É...
O que eu temia aconteceu... Serviram arroz e ovo na “xepa”. Realmente uma triste
notícia a nublar a gélida segunda de outubro. Semblantes desolados, tristes, digerindo
com esforço a gororoba temida pelos plebeus. As “tia” com sorrisos sombrios
acompanhavam de camarote a tortura que ocorria, ante aos estômagos solitários,
que além de estarem presos na maldita prisão da fome, eram judiados cruelmente.
Mas
nem tudo são trevas, num outro canto do intervalo, não tão distante, os
burgueses exibiam com glória, seus malditos lanches deliciosos, que os saciavam
com louvor. Lanches das mais diversas porcarias eram tragados. Refrigerante e
enroladinho, refrigerante e esfirra, refrigerante e cachorro-quente.
Intermináveis combinações borravam suas bocas sorridentes. Seus olhos delineados
cintilavam à medida que tragavam aquele bagulho.

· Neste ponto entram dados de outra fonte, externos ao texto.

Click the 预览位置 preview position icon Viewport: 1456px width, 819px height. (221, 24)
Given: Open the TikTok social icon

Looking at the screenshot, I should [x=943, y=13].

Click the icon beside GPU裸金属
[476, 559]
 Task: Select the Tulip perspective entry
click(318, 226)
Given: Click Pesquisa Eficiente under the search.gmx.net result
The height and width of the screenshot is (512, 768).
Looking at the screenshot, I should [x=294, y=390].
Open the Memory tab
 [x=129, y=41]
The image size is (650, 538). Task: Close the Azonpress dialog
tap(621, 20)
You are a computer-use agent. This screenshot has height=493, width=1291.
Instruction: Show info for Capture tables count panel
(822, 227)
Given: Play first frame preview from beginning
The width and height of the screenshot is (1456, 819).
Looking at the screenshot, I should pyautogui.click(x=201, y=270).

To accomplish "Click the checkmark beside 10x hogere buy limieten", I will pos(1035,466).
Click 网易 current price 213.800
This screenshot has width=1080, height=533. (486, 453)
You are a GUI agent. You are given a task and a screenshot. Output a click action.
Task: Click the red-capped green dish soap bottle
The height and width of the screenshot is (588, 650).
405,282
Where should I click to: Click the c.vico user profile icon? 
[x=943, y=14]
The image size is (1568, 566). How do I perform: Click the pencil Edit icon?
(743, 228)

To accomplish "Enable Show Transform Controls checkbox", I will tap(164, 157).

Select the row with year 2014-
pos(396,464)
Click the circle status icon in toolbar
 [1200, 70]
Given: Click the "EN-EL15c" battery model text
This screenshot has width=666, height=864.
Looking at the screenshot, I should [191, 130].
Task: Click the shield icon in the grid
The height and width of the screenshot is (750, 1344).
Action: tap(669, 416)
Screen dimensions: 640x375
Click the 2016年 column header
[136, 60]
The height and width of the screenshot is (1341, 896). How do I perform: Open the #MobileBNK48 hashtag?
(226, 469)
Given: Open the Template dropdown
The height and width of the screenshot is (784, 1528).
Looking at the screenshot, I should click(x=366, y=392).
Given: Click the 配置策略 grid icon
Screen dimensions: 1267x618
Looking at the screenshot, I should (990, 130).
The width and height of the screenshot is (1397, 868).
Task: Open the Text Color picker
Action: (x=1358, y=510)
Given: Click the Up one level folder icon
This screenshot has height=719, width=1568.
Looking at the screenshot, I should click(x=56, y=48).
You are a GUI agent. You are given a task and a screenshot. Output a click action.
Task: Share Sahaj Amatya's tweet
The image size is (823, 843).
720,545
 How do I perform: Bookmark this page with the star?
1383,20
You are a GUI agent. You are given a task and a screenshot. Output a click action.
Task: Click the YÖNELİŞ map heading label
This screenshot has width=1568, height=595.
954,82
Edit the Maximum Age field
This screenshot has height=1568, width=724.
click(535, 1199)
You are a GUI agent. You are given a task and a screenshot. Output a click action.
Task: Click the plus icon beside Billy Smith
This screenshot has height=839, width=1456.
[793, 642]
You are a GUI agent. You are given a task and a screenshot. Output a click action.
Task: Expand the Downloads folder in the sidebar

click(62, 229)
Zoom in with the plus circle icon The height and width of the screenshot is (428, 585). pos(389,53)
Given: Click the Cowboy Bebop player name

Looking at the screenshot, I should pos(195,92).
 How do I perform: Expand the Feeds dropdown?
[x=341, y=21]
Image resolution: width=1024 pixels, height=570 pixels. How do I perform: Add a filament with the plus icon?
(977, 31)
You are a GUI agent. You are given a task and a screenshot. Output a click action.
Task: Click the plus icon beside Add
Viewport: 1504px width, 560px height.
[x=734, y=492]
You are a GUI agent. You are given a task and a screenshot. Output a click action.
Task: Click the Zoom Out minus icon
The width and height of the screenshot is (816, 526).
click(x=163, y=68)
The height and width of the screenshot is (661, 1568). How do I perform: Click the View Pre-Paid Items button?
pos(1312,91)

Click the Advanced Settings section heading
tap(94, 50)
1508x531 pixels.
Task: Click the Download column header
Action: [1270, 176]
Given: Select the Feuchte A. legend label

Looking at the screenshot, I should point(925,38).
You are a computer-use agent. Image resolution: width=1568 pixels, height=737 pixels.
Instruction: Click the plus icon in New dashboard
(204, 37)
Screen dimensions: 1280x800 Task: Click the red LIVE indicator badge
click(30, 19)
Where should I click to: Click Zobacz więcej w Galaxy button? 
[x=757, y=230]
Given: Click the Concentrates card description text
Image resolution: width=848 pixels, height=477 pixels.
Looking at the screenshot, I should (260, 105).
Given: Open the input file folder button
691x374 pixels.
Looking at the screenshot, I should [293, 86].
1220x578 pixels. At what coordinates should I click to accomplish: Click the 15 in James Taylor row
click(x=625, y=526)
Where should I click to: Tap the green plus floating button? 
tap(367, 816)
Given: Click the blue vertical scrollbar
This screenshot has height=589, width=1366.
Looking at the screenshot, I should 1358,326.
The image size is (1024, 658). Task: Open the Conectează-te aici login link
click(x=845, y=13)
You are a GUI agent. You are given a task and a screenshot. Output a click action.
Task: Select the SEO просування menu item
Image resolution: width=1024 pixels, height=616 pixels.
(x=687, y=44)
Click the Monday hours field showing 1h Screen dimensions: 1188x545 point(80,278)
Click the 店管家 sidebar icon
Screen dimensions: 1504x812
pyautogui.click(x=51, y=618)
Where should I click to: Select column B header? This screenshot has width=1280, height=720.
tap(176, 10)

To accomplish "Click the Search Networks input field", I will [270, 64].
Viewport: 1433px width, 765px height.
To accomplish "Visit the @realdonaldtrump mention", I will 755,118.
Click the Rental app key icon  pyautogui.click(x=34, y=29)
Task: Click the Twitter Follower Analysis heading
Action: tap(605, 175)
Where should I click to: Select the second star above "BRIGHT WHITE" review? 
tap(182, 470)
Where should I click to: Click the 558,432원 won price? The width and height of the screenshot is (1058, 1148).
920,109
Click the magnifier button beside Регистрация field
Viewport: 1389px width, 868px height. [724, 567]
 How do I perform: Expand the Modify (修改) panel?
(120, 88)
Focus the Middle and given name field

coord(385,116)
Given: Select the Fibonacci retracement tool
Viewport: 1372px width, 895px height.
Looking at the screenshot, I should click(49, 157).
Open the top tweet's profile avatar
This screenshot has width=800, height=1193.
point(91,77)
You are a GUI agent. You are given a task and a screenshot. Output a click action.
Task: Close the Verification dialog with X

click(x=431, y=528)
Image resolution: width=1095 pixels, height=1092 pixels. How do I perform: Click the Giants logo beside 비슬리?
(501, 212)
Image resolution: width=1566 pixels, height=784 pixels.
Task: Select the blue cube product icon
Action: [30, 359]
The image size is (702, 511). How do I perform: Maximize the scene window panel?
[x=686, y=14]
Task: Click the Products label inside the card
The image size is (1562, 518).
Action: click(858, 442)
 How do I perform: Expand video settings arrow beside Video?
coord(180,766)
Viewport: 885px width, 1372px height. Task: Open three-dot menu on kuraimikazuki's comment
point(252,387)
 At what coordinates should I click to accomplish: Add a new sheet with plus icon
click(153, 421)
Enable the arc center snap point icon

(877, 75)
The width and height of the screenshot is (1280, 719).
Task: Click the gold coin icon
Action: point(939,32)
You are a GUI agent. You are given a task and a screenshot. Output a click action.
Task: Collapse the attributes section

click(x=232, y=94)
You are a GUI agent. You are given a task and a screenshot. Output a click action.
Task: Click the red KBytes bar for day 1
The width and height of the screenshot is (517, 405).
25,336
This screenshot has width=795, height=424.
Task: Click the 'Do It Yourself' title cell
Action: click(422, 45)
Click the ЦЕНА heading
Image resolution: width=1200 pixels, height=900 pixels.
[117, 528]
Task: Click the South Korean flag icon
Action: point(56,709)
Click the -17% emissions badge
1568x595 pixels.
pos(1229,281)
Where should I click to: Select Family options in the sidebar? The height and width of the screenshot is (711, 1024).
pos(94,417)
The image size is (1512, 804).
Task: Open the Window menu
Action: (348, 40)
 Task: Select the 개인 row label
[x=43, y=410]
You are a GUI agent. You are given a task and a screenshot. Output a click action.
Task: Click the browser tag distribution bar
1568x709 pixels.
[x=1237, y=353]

Mas enfim, a felicidade e a
tristeza, iam passando conforme o sinal chegava.
Três
últimas aulas, e duas horas e meia, transformam-se em eternidade. Enquanto
cabeças inquietas boiavam no mar de incertezas, enquanto bolinhas de papéis não
identificadas eram avistadas, enquanto as maquiadoras enfeitavam-se com tanto
prazer quanto enfeitar uma árvore de natal, o tempo passava. Até que bate o
sinal, e o suspiro de alívio, formava um coro agradável na sala.